In the combinatorics community, the Jacobson and Matthews approach is widely considered the best approach to obtain random Latin squares (approximately) uniformly at random from the set of all Latin squares. A practical non-MCMC approach that samples uniformly would be extremely well-received (but seems beyond current techniques).

Other uniform sampling methods are:

  • Generating Latin squares row-by-row by appending random permutations and restarting whenever their is a clash gives the uniform distribution. [Or equivalently, uniformly sampling from the set of row-Latin squares, then restarting if there is a clash.]
  • Generating a list of all Latin squares, and picking one at random. Storage requirements could be reduced by (a) storing only a list of normalised Latin squares [i.e. first row in order] then randomly permuting the columns after sampling, and (b) storing only the differences between subsequent Latin squares (i.e. Latin trades) [although, this makes the algorithm more complicated].

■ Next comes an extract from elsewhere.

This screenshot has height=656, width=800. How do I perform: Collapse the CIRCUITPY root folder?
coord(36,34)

In either case, for not particularly large n [maybe n>5], these approaches are either impractically slow, or requires impractically large storage space. However, for some applications, we don't need to sample $n \times n$ Latin squares for $n>5$, in which case, this is not a problem.

Moreover, for statistical applications, sampling from all possible Latin squares is often not necessary, in which case we just apply a random isotopism to any given Latin square (i.e. we pick a Latin square, then permute its rows, columns and symbols randomly).

Any attempt to sample via extending a Latin rectangle (or partial Latin square) to a Latin square without restarting from scratch after a clash occurs will almost certainly result in a non-uniform distribution. [I suppose theoretically you could add weights to your intermediate choices.] Different Latin rectangles admit a different number of completions, so if we don't restart from scratch, we will favour Latin squares that have Latin rectangles that admit fewer completions (i.e. there's less competition for those Latin squares).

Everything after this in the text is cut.